There is renewed scrutiny over the value of an English degree. Four professors separate fact from fiction.
This article is more than 1 year old

Clare Lees is a professor of medieval literature and history of the language, and Director of the Institute of English Studies at the University of London.


Professor Jennifer Richards is the Director of Newcastle University Humanities Research Institute (NUHRI), and a Fellow of the English Association.


Robert Eaglestone is a Professor of Contemporary Literature and Thought in the Department of English at Royal Holloway, University of London.


Professor Gail Marshall is Head of School of Literature and Languages at the University of Reading, and an officer at University English.

Another week, another media storm about course closures and ‘low value’ degrees in the arts and humanities.

This time the focus is on English Literature and its ‘suspension’ at Sheffield Hallam (it is actually being folded into a broader degree that includes English Language and Creative Writing).

However, the news has reignited debates about both the subject and its value.

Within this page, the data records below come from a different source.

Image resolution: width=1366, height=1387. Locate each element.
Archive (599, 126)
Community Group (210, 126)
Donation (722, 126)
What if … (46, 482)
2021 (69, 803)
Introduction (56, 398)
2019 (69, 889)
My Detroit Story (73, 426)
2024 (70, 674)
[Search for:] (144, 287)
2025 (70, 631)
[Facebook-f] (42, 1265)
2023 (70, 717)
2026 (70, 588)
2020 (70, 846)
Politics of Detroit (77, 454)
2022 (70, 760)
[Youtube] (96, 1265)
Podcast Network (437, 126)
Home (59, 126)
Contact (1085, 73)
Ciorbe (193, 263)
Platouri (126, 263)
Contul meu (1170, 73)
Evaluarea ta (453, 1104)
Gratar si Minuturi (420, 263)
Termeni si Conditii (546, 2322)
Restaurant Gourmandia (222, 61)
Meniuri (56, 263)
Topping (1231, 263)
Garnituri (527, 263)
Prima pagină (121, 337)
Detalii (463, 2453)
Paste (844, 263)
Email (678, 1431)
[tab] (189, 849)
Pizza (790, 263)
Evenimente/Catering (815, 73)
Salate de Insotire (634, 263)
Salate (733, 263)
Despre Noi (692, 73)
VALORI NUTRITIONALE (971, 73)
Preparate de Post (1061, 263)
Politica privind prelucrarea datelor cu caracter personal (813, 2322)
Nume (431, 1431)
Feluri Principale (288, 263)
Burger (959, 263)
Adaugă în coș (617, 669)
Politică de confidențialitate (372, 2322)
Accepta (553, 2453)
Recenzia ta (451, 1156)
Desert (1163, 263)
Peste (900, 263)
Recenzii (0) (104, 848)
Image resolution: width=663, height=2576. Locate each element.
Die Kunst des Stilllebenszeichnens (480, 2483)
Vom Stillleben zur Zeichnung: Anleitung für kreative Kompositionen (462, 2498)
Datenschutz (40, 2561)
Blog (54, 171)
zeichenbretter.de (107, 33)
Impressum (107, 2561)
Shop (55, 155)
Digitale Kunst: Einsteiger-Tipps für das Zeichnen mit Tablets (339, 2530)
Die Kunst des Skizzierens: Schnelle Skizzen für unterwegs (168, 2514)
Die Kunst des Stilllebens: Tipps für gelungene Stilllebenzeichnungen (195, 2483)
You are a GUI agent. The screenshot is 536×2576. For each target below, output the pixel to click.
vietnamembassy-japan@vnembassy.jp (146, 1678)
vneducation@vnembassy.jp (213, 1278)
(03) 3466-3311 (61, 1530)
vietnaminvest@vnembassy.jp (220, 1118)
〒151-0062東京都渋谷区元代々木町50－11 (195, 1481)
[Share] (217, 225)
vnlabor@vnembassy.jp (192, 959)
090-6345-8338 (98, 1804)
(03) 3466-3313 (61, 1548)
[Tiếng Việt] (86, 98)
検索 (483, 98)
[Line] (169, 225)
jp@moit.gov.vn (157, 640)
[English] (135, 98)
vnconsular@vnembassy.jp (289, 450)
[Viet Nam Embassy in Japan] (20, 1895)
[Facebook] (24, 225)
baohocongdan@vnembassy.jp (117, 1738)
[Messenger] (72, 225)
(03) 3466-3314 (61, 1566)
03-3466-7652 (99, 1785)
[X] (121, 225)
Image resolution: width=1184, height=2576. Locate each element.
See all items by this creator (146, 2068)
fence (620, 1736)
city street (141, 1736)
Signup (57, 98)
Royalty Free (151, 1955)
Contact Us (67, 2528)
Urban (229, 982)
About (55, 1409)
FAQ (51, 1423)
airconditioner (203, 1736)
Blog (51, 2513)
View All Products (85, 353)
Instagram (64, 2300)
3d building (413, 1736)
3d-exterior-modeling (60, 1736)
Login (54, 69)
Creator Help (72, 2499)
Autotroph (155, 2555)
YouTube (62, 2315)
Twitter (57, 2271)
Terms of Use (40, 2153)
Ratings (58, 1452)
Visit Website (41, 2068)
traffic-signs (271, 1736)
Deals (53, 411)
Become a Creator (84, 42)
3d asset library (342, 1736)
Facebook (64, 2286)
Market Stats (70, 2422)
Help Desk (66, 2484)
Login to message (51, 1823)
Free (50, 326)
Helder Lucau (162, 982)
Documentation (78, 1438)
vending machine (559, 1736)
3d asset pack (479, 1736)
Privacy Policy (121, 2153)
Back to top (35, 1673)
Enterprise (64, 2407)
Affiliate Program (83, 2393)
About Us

So, what are these conversations – and the assumptions that underpin them – getting wrong?

Low Value?

Claims that English Studies degrees are of ‘low value’ to the individual student – compared to science degrees – are unsubstantiated. In fact, student employment outcomes are similar. According to the British Academy’s report Qualified for the Future, 88 per cent of Arts, Humanities and Social Science (AHSS) graduates were employed in 2017, compared with 89 per cent of Science, Technology, Engineering and Maths (STEM) graduates. STEM graduates tend to attract higher starting salaries initially, but this gap significantly narrows after ten years. The same report notes that

of the ten fastest growing sectors, eight employ more graduates from AHSS than other disciplines.

A more recent report from the Higher Education Policy Institute (HEPI) notes that humanities subjects fall in the middle of the range for average salaries of graduates five years after graduation.

In terms of future prospects – according to the Department for Education’s own figures – English is joint fourth in terms of annual average wage growth at 6.2 per cent – compared to 5.9 per cent for Physics which sits in sixth place.

Economic Value

English is a crucial contributor to the creative industries – the fastest growing part of the UK economy. A quarter of all arts, humanities, and social sciences graduates work in the creative sector, which is currently worth £84.1bn, with credible predictions that there will be 900,000 new jobs in this sector by 2030.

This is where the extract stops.